Once upon a time, when there were still spirits who watched over plants and people and animals and places, there lived a young boy by the edge of a farm of corn. His hair was spun like the corn and his keen eyes were as sharp as an eagle. His hands could deftly take machines apart within a few minutes and put them together again in fewer minutes. And then one day, he found a dying plant by the side of the field of sunshine yellow…

Tsuna sat next to a blinking digital alarm clock in the darkness of Spanner's bedroom and thought to himself. The moon outside lit a reflected window on the desk and Tsuna sat on the edge of this, staring down at Spanner who was snoring on the bed. He sounded remarkably like a saw eating at a tree.

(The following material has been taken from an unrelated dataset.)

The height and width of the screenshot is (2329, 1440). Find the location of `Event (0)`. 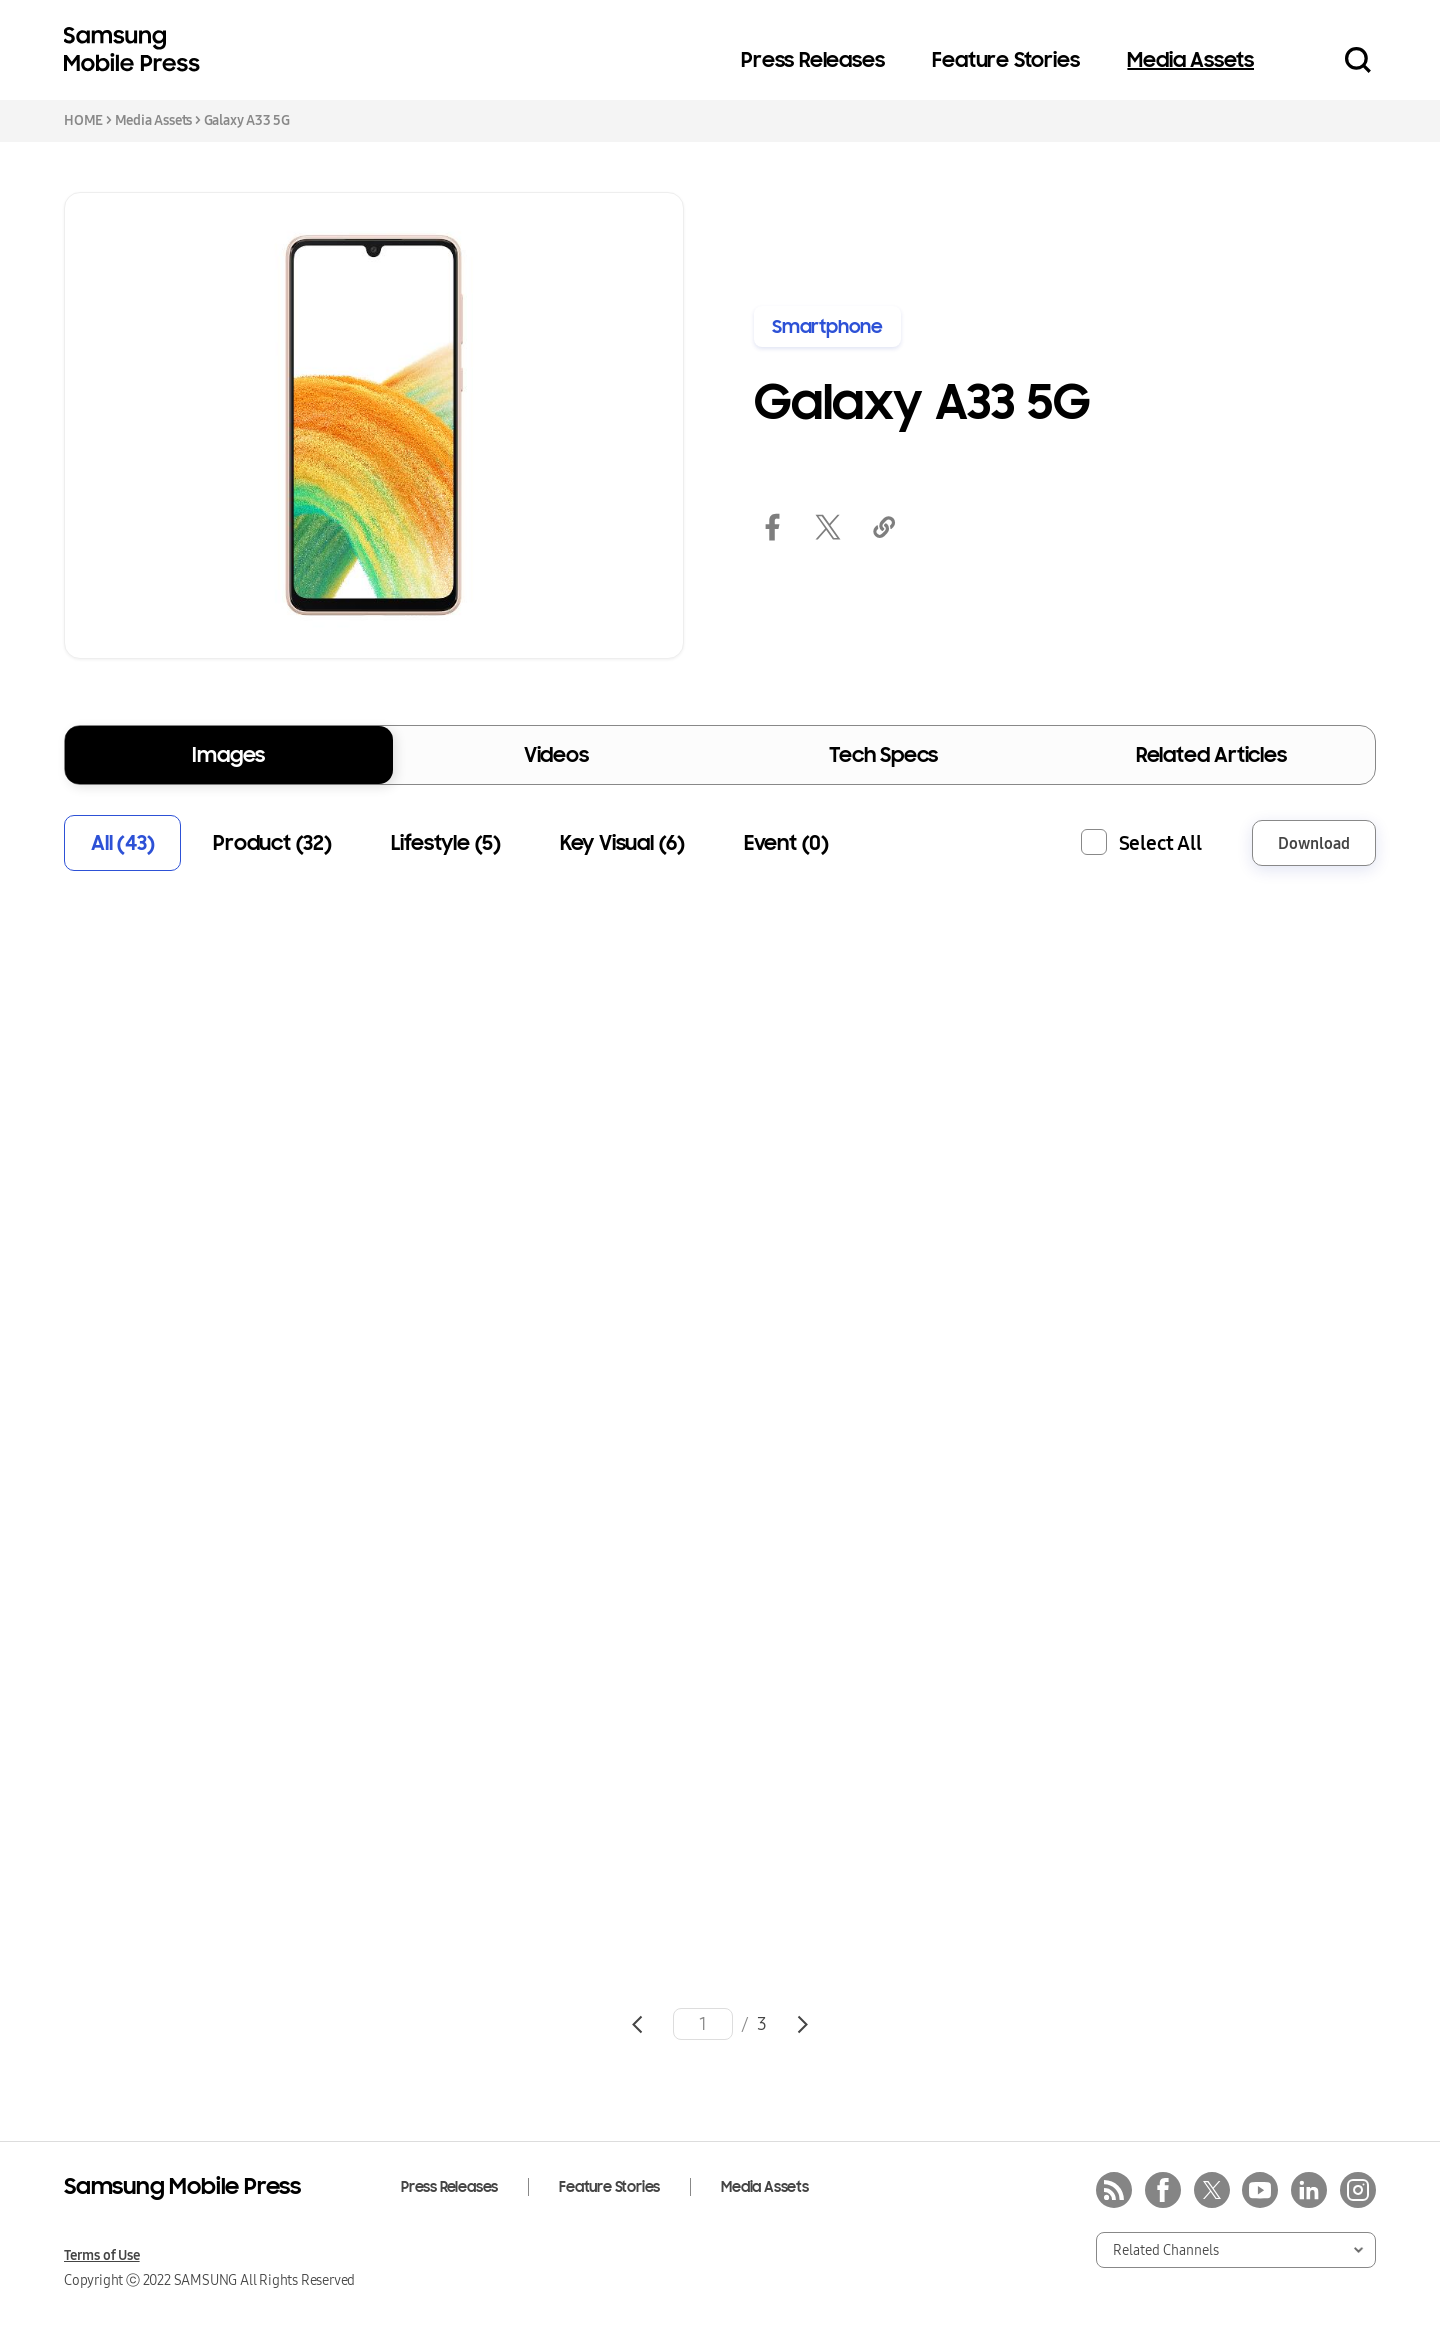

Event (0) is located at coordinates (786, 843).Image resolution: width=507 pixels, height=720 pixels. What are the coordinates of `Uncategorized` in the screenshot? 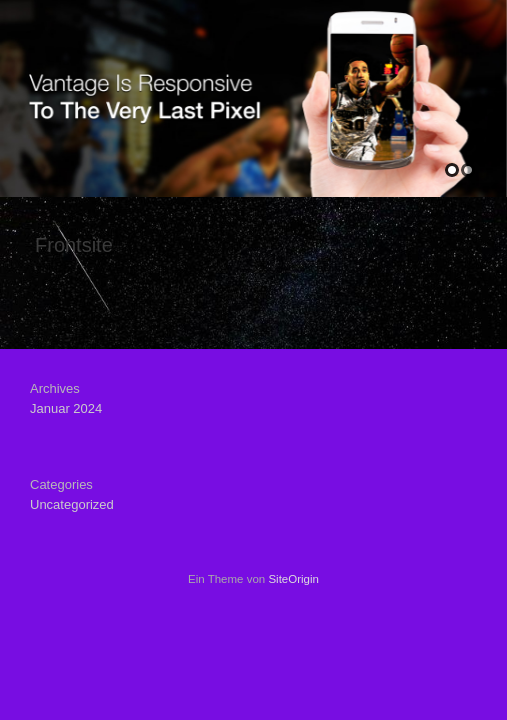 It's located at (72, 504).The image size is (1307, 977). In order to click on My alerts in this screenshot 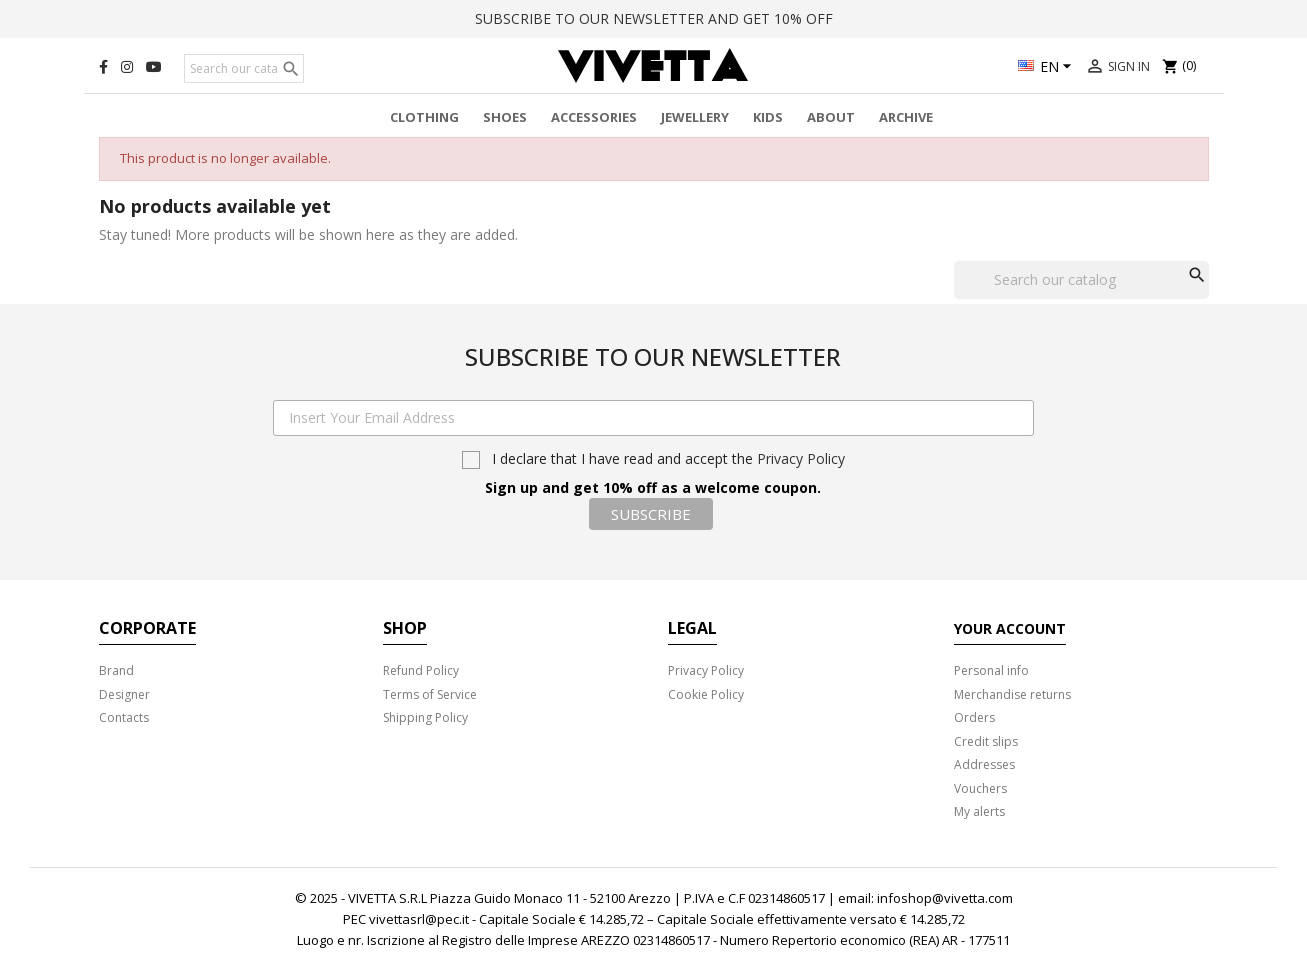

It was him, really him. Tsuna hadn't been so sure at the beginning but when Spanner had saved him from that fall…And there was the ant and Spanner hadn't killed it. It really was the little boy. He wiped the few globs of tears leaking out. He'd found the boy and his name was Spanner.

Could he do it, though? Could he really break off all ties to his world for this man? Spanner grunted and his hand grasped at the air ineffectually. Tsuna's heart pounded again, the sappy thing. Tsuna wondered what he was dreaming.

He wondered if Spanner was dreaming about him.